La moral no puede predicarse en calzoncillos, y los derechos de los ciudadanos no pueden defenderse haciéndose mal uso de su dinero.
Uno de los principios rectores de la sana administración pública es el precepto de la transparencia, de la rendición de cuentas y de la legalidad de las acciones de los empleados del Gobierno.
Sin embargo, el procurador del Ciudadano, Carlos J. López Nieves, comete el garrafal error de pensar que esta máxima no le aplica. Por ello, se rehúsa a entregar informes y documentos que expliquen los miles de dólares en fondos públicos que desembolsó en supuestos gastos de representación y de asesoría en un informe de la Oficina del Contralor.
Según la auditoría, en el 2003 López Nieves se eximió del reglamento de la agencia de especificar en los informes de gastos el nombre de los participantes y el tipo o propósito de actividades pagadas por su oficina, por la alegada “confidencialidad” de sus funciones fiscalizadoras.

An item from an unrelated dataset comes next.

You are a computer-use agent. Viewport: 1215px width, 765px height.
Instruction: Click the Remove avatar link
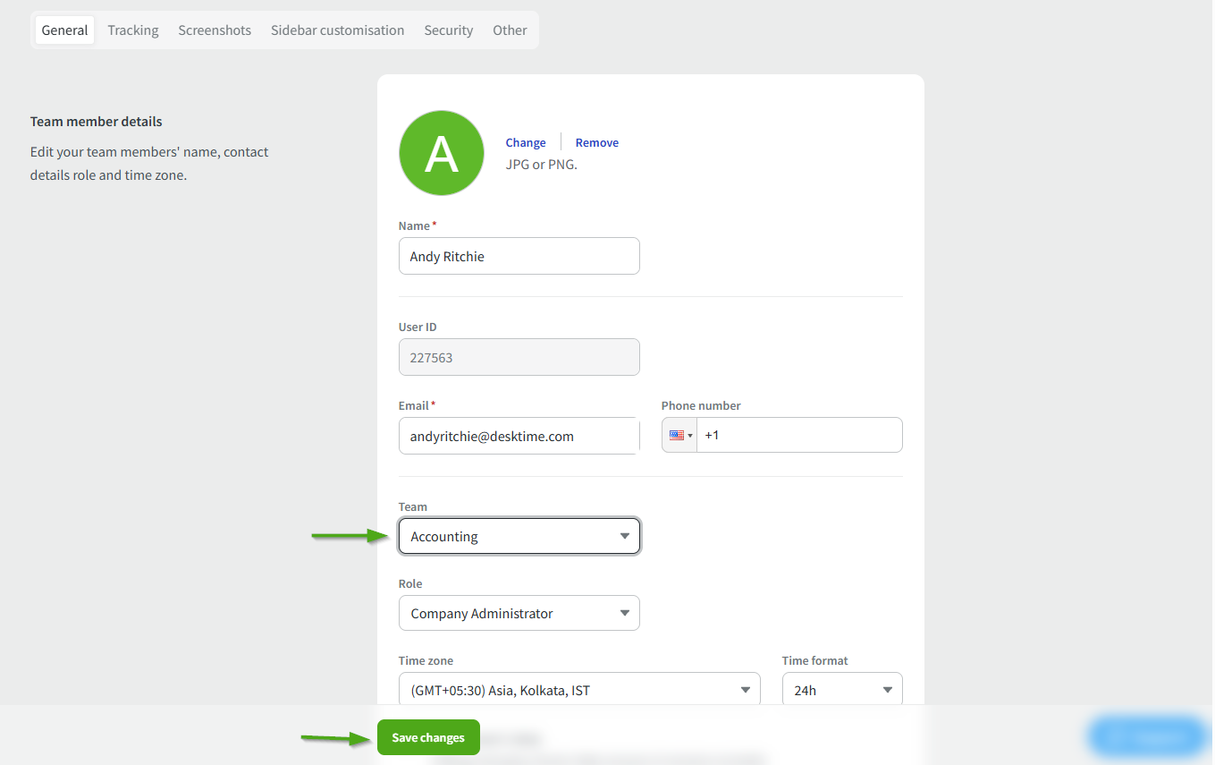596,143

Con esta inmunidad, López Nieves utilizó su tarjeta de representación en 2006 para pagar $6,513 en comidas que ingirió en 41 restaurantes en 104 ocasiones, sin informar en qué consistía la actividad, quiénes eran los invitados y cuál el fin público.
Lo único que aparece en el récord examinado por los auditores del Contralor es que durante estas francachelas gastronómicas fluyeron las langostas y otros frutos del mar, las chuletas de cordero, el cochinillo y otros exquisitos manjares que, con la recesión económica que se vive en la Isla, están fuera del alcance de Juan del Pueblo.
Y no hay nada malo en que un funcionario coma opíparamente. El problema es cuando lo hace a expensas del pueblo; por eso ha hecho bien el Contralor en pedirle al Secretario de Justicia que le exija a López Nieves el reembolso de este dinero.
Exhortamos al secretario Roberto Sánchez Ramos que proceda de inmediato con el cobro, ya que López Nieves ha anunciado que no devolverá el dinero y continúa empecinado en no identificar a los supuestos asesores y peritos con los que compartió las comelatas.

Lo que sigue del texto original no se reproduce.